[TASK DATA Boundary: Start]
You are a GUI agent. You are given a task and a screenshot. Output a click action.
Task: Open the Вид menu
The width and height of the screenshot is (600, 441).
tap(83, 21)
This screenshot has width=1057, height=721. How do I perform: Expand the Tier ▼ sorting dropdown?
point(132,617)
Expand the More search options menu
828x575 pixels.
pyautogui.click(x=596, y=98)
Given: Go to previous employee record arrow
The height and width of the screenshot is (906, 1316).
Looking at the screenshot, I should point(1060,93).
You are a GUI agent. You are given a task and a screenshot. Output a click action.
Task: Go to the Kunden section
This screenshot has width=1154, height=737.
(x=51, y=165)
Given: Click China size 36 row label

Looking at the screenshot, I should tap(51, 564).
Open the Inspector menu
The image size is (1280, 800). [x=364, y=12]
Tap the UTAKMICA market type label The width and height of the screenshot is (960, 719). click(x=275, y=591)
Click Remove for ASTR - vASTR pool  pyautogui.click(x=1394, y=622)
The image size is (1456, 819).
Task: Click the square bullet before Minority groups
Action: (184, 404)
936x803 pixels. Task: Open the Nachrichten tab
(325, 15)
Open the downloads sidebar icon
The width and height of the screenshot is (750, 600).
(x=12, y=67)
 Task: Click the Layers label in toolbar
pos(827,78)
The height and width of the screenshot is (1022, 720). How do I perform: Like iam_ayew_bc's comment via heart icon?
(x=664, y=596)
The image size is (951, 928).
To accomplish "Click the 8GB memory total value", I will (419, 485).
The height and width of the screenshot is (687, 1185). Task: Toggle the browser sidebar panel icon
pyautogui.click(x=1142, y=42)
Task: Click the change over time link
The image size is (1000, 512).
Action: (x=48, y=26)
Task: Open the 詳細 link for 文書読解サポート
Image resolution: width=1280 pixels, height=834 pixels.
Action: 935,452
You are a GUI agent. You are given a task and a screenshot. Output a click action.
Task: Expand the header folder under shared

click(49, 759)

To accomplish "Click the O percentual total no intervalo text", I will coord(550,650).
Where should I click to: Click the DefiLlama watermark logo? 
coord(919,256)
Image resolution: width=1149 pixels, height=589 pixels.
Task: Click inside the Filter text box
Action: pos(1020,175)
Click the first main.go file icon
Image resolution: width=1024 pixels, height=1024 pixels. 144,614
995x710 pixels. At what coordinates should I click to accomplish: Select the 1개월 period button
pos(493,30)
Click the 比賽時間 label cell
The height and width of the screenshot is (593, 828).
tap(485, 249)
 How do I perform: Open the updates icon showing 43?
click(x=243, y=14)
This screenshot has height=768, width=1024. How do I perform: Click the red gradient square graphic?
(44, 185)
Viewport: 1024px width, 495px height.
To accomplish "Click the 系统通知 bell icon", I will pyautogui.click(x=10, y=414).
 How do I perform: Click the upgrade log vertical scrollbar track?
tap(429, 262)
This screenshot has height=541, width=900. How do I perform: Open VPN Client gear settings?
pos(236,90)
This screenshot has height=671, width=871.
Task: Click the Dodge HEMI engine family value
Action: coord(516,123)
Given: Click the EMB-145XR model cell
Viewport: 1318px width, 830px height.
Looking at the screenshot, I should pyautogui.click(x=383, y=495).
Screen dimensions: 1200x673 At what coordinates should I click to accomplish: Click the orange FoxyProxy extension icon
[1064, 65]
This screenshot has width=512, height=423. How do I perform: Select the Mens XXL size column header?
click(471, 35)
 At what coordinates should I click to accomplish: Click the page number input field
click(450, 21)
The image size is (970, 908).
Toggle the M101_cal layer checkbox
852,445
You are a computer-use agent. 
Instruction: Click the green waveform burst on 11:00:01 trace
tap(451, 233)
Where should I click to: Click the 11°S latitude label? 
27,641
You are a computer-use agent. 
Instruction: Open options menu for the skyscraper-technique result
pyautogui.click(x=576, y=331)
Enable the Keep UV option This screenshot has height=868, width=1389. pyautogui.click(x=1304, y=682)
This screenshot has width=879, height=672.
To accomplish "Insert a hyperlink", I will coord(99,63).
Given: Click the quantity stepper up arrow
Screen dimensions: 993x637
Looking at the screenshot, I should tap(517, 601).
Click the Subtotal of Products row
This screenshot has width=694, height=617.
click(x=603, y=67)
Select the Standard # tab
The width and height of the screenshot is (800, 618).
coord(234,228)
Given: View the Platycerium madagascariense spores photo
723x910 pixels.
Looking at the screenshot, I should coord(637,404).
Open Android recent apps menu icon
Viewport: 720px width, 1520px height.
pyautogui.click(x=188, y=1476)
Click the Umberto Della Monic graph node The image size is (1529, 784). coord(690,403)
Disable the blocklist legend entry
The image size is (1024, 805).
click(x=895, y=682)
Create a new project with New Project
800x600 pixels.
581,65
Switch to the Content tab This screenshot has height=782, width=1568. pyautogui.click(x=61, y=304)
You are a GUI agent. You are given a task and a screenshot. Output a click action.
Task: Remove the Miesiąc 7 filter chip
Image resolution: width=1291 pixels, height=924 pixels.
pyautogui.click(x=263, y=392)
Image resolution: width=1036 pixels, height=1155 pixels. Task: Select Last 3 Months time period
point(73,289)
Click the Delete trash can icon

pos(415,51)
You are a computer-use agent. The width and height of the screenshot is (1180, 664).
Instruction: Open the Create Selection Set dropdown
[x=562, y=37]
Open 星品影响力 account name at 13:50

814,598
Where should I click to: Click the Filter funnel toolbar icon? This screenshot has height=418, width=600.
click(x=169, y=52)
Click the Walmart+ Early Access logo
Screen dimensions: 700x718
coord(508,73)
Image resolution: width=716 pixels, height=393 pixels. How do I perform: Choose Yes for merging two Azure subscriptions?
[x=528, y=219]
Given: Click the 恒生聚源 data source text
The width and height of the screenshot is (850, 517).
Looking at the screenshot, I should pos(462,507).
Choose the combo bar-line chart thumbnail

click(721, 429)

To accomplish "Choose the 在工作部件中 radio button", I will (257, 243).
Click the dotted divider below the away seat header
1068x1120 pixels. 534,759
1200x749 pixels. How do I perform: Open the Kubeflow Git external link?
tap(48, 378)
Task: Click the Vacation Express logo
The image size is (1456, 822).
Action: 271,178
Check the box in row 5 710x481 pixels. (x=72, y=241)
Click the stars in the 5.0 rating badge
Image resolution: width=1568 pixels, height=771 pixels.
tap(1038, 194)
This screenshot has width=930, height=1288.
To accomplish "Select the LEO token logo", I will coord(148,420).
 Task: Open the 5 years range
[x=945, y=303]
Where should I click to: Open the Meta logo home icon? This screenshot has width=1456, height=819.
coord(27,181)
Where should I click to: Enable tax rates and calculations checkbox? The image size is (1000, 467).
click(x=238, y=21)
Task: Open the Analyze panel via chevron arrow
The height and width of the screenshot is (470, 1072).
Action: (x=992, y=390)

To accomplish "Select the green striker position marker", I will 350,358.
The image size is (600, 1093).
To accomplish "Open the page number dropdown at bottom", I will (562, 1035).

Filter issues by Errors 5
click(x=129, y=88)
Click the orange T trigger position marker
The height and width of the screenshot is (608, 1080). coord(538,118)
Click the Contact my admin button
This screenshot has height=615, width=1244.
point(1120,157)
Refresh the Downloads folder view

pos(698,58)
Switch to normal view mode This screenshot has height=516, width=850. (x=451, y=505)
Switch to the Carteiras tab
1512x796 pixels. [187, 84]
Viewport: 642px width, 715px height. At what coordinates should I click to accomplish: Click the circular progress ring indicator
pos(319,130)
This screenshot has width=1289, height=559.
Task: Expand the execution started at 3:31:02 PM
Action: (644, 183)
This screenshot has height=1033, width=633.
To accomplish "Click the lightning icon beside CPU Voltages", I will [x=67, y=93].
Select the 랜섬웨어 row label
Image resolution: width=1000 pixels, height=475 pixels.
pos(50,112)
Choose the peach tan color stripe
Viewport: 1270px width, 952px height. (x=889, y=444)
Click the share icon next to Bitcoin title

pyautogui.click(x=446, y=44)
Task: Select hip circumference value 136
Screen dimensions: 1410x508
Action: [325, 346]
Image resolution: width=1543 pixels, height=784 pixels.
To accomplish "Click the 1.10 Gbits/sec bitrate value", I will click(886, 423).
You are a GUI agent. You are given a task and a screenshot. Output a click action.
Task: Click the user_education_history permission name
[TASK DATA Boundary: End]
= TASK TO COMPLETE =
The answer must consist of every line from the listing above that includes the word "cell".

= ANSWER TO THIS TASK =
Click the 比賽時間 label cell
Given: Click the EMB-145XR model cell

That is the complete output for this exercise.